Get swept away by all composers Viennese - and not just the ones you know about, writes HEATH LEES.
If you think of classical music's glory days as a couple of decades on either side of 1800, with Haydn, Mozart and Beethoven making up the major composers' consortium in Vienna, then Uwe Grodd has a statistic that will make you blink.
"Of all the symphonies written around Beethoven's time," he says, "less than 1 per cent of the total was made up by these three famous composers. Yet they're just about the only ones we hear in our programmes nowadays."
Grodd, who conducts in and directs the International Music Festival starting on Sunday, aims to change all that, so he's built the festival around the theme "Beethoven's Time". In addition to music by the titanic trio, there will be symphonies and other works by some of the composers who lived in Vienna at the same time, but made it into the music history books only as footnotes.
"Some of them wrote an enormous amount of music," says Grodd, "often wildly popular with the Viennese, like Cimarosa's opera The Secret Wedding, which was the best-known opera during Beethoven's earliest years in the city - music he would have heard, maybe even raided for some of his own ideas."

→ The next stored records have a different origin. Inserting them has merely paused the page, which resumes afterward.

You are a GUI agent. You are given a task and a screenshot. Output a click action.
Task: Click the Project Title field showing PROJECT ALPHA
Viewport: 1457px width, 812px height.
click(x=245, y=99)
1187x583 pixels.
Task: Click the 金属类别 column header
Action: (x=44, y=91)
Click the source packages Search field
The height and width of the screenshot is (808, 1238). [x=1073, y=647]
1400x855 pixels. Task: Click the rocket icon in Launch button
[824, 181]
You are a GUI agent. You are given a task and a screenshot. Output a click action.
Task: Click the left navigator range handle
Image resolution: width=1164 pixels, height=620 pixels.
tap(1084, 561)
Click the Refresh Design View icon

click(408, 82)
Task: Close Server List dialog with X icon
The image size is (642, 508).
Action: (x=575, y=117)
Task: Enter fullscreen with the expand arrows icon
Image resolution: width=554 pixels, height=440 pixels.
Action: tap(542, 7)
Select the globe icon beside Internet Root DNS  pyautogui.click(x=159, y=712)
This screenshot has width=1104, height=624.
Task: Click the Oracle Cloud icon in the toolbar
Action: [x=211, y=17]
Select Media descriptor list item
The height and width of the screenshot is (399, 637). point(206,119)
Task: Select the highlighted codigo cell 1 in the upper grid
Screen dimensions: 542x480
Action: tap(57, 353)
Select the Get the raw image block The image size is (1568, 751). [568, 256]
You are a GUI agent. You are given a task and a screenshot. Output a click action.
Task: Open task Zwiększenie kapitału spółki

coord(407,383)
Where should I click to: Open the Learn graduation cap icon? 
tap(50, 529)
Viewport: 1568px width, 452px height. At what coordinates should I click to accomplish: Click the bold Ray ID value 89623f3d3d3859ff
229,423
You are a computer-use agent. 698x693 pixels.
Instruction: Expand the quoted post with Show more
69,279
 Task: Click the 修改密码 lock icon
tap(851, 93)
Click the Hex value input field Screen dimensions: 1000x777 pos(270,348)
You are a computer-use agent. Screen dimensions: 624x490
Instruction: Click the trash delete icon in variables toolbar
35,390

Grodd admits that it's sometimes difficult to separate the music by these lesser-known composers from the additions by later musicians who freely added bits here and there.
"We've decided to be the first to use the original parts that Cimarosa himself made when he conducted the work in Vienna, rather than the usual later versions, which sometimes have changes lasting for nearly 100 bars."
As another "first", Grodd points to the Stabat Mater by Boccherini, who worked in Vienna as a young man and produced enormous amounts of music, including 120 string quintets. The Stabat Mater was written for a star soprano soloist of the time and the inevitable string quintet, but Boccherini reworked it all so that the demanding solo parts could be shared out between two sopranos.
In Auckland, these parts will be sung by Swedish soprano Maria Keohane, who amazed everyone last year with her purity of tone and technique, and another dazzling singer from closer to home, Deborah Wai Kapohe.
Those who may have heard of Cimarosa and Boccherini might be stumped by the name of Kraus - Joseph Martin Kraus - who came from Sweden but backpacked his way as a young man into Vienna, where he learned so much about opera and music theatre that people referred to him as "the Swedish Mozart". (And his short life matched Mozart's almost exactly.)
Kraus is to be represented by an overture and a cantata in Swedish, perfectly suited for Maria Keohane, and in Grodd's opinion even better than some of Mozart - "or at least than some of Mozart's weaker pieces", he says after a moment's pause.
How is it that a festival in faraway New Zealand is producing so many firsts and revivals of the Viennese musical scene of two centuries ago?
Grodd explains that Wellington-based publishing house of Artaria, directed by Allan Badley, a musicologist who spends much of his time researching the music of this period, has a close relationship with Naxos recordings, under the management of Klaus Heymann, the festival's principal sponsor. Artaria's editions are often taken up and performed through Naxos.
"We did the same kind of ear-opening programmes last year," says Grodd "and discovered that people loved the music of Vanhal, another non-stop Vienna-based composer of the period, who wrote more than 700 full-length works. This year's festival is more - much more - of the same idea."
Grodd doesn't mention it, but, in fact, two Vanhal choral works were recorded by Naxos following last year's festival, with Tower Voices New Zealand and the Aradia Ensemble. The resulting CD has hit the Classical Music jackpot, being nominated by America's Robert Emmert as "top pick" for the year, climbing to No 8 in the UK classical charts, and in New Zealand hitting the top spot for 12 weeks in Concert FM's classical charts.
Now a confirmed Vanhal fan, Grodd - a fine flautist in addition to everything else - is preparing to record a set of six of the the composer's flute quartets.
Although Grodd loves reviving the less-than-famous composers of Vienna's Golden Age of Music, he admits with a smile that yes, Haydn, Mozart and Beethoven were pretty good too, and he says the festival will take note of that as well.
But even here the changes will be rung, since he's decided to perform all 10 scenes of Beethoven's incidental music to Goethe's play Egmont, including the original parts for narrator (Raymond Hawthorne) and solo soprano (Keohane) instead of the single overture, which is often used as a concert curtain-raiser, but bears much of the story of Egmont in its music.
"Finding something new to do by Beethoven was hard," says Grodd, "but we managed."
Beethoven also appears with his more famous contemporaries throughout the festival, including his Choral Fantasy and triple concerto at the now-traditional "Banquet Finale", which combines a musical programme with a sit-down feast to mark the close of a week-long feast of music.